**Exercise:** Locate the line that contains "[mail] (108, 1713)". Copy it and every following line through the end of the records, exactly, and include nothing else.

=== Begin Enclosure ===

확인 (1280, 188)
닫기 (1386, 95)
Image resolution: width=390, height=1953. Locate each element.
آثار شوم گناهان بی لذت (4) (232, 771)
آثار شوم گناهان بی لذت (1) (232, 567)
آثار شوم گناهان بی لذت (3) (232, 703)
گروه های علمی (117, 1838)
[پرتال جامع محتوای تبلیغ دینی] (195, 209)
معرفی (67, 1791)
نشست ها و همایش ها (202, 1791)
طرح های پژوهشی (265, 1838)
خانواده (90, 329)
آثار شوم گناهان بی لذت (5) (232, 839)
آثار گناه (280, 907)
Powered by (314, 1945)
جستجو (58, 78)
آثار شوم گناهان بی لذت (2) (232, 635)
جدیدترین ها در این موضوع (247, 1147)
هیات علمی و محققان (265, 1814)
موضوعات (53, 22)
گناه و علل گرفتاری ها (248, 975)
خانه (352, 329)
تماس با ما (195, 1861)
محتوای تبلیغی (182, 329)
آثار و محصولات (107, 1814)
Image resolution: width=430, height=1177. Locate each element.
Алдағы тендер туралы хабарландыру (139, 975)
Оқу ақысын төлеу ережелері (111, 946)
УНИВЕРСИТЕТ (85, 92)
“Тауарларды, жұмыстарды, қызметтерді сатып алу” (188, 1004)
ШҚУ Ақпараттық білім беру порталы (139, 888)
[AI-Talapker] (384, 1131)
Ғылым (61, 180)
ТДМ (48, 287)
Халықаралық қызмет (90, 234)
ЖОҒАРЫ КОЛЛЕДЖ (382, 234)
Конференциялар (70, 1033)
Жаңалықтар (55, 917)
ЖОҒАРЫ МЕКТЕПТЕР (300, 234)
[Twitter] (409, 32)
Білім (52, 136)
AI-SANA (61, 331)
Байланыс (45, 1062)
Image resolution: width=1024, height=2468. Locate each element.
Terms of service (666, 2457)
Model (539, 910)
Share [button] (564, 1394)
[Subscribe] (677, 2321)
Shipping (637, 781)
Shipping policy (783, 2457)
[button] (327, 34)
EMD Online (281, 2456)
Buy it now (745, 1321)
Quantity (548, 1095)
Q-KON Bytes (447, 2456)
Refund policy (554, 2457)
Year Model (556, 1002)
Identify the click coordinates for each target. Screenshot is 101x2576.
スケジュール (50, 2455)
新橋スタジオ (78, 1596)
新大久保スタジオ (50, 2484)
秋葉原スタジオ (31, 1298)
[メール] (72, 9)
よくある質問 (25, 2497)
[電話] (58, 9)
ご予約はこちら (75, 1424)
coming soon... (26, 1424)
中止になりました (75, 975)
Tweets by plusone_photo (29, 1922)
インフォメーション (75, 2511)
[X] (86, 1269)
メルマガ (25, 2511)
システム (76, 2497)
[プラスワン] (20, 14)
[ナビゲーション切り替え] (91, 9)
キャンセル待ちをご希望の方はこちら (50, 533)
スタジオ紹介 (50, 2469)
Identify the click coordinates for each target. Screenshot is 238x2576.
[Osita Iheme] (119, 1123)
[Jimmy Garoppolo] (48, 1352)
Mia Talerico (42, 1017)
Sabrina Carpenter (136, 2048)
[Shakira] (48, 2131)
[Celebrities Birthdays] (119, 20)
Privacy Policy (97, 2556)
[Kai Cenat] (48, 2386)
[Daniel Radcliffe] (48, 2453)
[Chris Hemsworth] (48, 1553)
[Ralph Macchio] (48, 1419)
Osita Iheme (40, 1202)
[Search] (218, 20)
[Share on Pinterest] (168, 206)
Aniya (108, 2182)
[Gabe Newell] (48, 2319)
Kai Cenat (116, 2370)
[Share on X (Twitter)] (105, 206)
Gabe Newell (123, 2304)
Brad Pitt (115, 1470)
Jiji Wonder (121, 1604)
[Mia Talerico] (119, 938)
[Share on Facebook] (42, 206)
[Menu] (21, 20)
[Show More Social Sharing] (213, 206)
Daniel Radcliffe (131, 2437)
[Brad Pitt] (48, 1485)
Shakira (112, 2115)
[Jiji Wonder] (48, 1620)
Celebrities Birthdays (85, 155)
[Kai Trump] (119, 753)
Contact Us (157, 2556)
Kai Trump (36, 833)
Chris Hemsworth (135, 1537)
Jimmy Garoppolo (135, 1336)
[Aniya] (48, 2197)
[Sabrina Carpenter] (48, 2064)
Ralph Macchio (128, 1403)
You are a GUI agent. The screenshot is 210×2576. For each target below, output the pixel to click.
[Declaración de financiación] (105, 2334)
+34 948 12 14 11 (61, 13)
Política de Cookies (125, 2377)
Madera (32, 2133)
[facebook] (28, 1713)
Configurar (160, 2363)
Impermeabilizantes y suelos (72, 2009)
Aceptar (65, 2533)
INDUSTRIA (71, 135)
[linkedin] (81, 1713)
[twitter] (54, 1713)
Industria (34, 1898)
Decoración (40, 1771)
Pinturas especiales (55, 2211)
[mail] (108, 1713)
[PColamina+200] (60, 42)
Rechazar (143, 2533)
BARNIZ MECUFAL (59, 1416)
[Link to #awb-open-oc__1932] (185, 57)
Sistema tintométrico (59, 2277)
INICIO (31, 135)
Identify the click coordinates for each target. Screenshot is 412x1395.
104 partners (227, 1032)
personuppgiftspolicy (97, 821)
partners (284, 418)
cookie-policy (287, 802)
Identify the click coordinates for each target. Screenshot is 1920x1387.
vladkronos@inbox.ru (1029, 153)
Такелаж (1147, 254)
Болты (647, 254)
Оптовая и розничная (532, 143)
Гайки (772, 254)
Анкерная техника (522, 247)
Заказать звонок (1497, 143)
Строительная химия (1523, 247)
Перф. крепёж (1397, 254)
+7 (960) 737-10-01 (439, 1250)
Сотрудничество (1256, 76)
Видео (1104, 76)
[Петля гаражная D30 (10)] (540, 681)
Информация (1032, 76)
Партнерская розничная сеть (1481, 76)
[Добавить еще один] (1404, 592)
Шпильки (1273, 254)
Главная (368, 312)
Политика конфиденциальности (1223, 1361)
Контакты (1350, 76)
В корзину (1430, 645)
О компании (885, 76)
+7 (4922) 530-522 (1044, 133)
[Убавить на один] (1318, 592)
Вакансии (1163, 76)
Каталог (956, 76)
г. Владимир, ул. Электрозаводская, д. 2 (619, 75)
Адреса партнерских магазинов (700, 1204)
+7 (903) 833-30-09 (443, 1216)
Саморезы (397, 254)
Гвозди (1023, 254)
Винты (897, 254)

=== End Enclosure ===

**Solved problem:**
[mail] (108, 1713)
[PColamina+200] (60, 42)
Rechazar (143, 2533)
BARNIZ MECUFAL (59, 1416)
[Link to #awb-open-oc__1932] (185, 57)
Sistema tintométrico (59, 2277)
INICIO (31, 135)
Identify the click coordinates for each target. Screenshot is 412x1395.
104 partners (227, 1032)
personuppgiftspolicy (97, 821)
partners (284, 418)
cookie-policy (287, 802)
Identify the click coordinates for each target. Screenshot is 1920x1387.
vladkronos@inbox.ru (1029, 153)
Такелаж (1147, 254)
Болты (647, 254)
Оптовая и розничная (532, 143)
Гайки (772, 254)
Анкерная техника (522, 247)
Заказать звонок (1497, 143)
Строительная химия (1523, 247)
Перф. крепёж (1397, 254)
+7 (960) 737-10-01 (439, 1250)
Сотрудничество (1256, 76)
Видео (1104, 76)
[Петля гаражная D30 (10)] (540, 681)
Информация (1032, 76)
Партнерская розничная сеть (1481, 76)
[Добавить еще один] (1404, 592)
Шпильки (1273, 254)
Главная (368, 312)
Политика конфиденциальности (1223, 1361)
Контакты (1350, 76)
В корзину (1430, 645)
О компании (885, 76)
+7 (4922) 530-522 (1044, 133)
[Убавить на один] (1318, 592)
Вакансии (1163, 76)
Каталог (956, 76)
г. Владимир, ул. Электрозаводская, д. 2 (619, 75)
Адреса партнерских магазинов (700, 1204)
+7 (903) 833-30-09 (443, 1216)
Саморезы (397, 254)
Гвозди (1023, 254)
Винты (897, 254)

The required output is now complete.